Action item >> Write every line below out again exactly, images omitted.

Data supplied >>
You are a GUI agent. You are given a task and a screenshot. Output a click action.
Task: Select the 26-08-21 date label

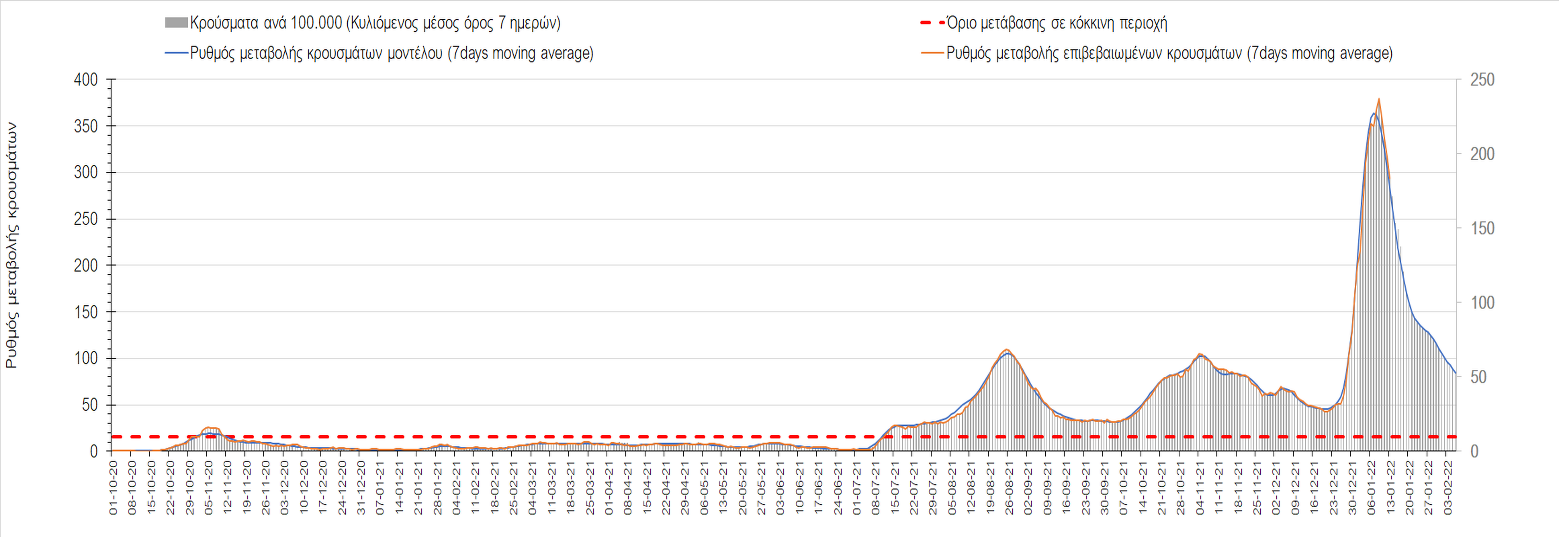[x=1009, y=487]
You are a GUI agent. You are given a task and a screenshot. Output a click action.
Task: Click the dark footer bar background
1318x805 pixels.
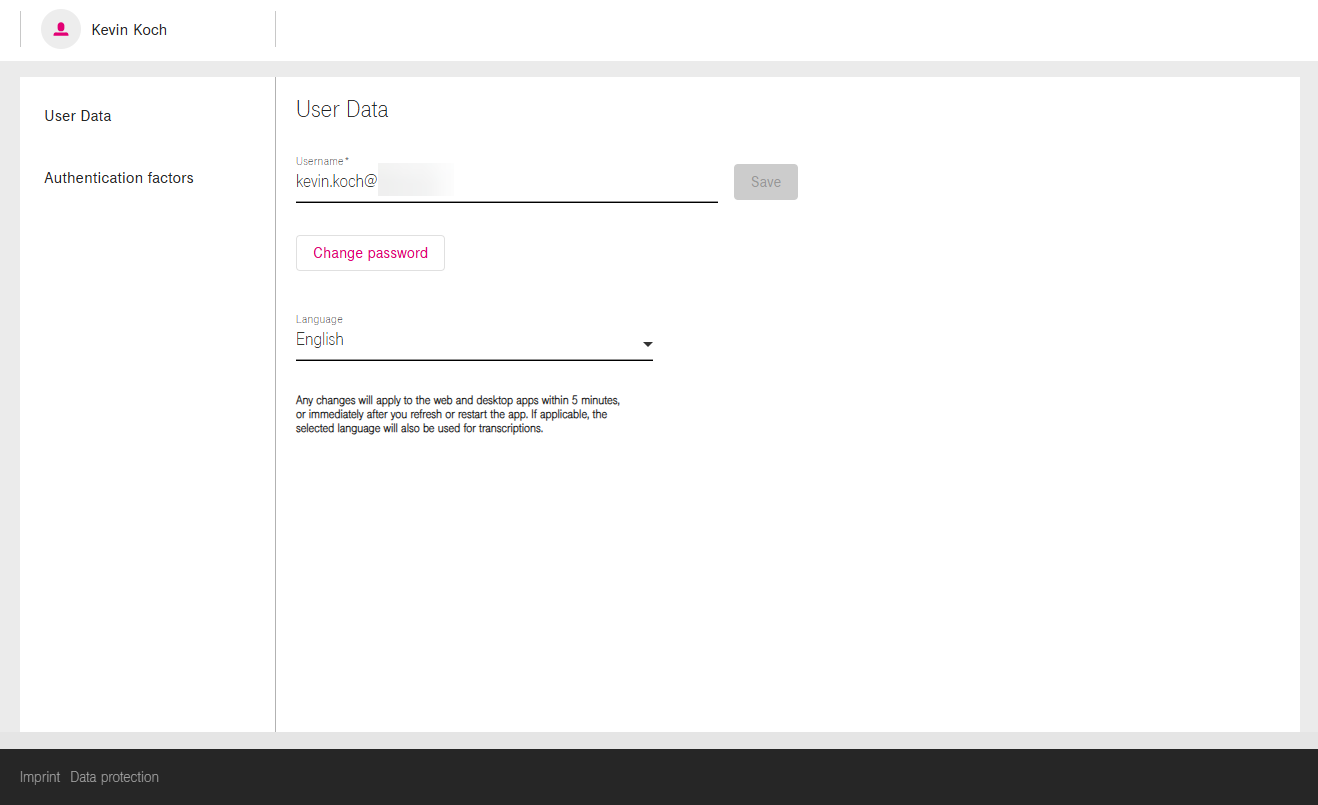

Solution to this task >>
You are a GUI agent. You are given a task and a screenshot. Output a click action.
Task: Select the 26-08-21 date label

[x=1009, y=487]
You are a GUI agent. You are given a task and a screenshot. Output a click action.
Task: Click the dark footer bar background
1318x805 pixels.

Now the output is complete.